_TRY IT_. Once you reach the line containing "Task: Select 'Peste 2,5' in the Polonia match", reproduce it and every later line exactly, through the end of the data.

_GIVEN RECORDS_.
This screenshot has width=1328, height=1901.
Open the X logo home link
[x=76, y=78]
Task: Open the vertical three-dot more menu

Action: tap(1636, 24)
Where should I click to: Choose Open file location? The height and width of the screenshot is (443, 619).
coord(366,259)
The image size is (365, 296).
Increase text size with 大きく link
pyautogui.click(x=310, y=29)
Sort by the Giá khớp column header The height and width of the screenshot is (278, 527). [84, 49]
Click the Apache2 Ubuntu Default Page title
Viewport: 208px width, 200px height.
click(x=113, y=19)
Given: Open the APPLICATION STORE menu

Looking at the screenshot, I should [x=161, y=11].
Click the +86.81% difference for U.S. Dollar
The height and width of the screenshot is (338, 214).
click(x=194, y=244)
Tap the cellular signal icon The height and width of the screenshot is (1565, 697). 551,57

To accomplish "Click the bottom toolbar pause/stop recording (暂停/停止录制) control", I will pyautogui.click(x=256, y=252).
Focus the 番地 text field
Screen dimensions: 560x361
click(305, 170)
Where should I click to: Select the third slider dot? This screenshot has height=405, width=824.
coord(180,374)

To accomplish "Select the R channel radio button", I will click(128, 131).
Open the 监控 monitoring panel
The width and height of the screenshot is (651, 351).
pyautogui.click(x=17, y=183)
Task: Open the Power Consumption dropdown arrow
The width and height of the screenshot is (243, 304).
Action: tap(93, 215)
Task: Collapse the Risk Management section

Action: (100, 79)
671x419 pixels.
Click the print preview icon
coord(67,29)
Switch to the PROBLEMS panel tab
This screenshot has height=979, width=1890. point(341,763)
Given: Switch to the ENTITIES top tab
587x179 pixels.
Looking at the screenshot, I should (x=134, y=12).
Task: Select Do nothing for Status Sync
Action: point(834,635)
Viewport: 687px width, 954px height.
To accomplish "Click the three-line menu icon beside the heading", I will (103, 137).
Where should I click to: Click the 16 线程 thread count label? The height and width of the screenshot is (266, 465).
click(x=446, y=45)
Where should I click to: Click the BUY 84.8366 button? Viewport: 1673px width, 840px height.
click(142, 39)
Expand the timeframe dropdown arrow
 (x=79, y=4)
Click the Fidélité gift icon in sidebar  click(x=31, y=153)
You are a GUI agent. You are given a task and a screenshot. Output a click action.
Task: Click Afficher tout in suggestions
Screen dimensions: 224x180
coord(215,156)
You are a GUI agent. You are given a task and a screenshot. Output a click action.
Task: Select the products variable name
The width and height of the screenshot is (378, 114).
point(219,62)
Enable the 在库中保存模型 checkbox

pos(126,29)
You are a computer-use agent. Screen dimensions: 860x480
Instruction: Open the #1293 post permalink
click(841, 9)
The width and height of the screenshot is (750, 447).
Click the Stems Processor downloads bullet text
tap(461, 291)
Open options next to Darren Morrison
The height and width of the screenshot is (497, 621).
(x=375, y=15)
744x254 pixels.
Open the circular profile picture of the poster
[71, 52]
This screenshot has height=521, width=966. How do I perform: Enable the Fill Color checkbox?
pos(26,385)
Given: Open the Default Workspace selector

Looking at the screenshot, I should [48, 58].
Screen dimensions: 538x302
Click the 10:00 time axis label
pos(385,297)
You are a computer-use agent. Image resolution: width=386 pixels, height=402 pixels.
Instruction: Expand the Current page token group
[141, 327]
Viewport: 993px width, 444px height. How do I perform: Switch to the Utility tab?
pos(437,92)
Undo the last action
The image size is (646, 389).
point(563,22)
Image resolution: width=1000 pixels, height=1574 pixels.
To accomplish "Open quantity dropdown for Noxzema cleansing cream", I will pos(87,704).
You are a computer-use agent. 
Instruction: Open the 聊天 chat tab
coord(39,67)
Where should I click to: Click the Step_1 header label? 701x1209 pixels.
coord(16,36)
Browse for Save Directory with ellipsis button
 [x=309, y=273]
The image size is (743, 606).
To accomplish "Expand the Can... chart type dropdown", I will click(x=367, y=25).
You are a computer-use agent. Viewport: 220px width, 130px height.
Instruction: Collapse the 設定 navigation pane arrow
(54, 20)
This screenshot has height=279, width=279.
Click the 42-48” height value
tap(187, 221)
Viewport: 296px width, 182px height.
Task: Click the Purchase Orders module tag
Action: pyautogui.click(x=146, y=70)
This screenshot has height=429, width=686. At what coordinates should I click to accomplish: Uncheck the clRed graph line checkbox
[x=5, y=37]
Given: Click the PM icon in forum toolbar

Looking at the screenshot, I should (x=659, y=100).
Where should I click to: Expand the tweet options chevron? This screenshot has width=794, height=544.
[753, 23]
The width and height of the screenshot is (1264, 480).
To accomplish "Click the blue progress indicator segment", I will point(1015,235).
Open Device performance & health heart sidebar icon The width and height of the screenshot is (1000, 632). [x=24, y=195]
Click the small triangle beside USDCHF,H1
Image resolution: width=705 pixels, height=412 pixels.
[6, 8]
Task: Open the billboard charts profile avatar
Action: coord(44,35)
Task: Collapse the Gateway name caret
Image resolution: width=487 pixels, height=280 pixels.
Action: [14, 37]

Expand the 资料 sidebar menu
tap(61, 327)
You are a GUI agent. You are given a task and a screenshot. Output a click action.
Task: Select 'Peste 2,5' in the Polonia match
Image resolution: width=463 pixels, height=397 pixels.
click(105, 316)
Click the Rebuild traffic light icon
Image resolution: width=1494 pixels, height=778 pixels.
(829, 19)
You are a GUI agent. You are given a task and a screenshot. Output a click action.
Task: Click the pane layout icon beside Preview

_ANSWER TO THIS EXERCISE_.
Task: Select 'Peste 2,5' in the Polonia match
Image resolution: width=463 pixels, height=397 pixels.
click(105, 316)
Click the Rebuild traffic light icon
Image resolution: width=1494 pixels, height=778 pixels.
(829, 19)
You are a GUI agent. You are given a task and a screenshot. Output a click action.
Task: Click the pane layout icon beside Preview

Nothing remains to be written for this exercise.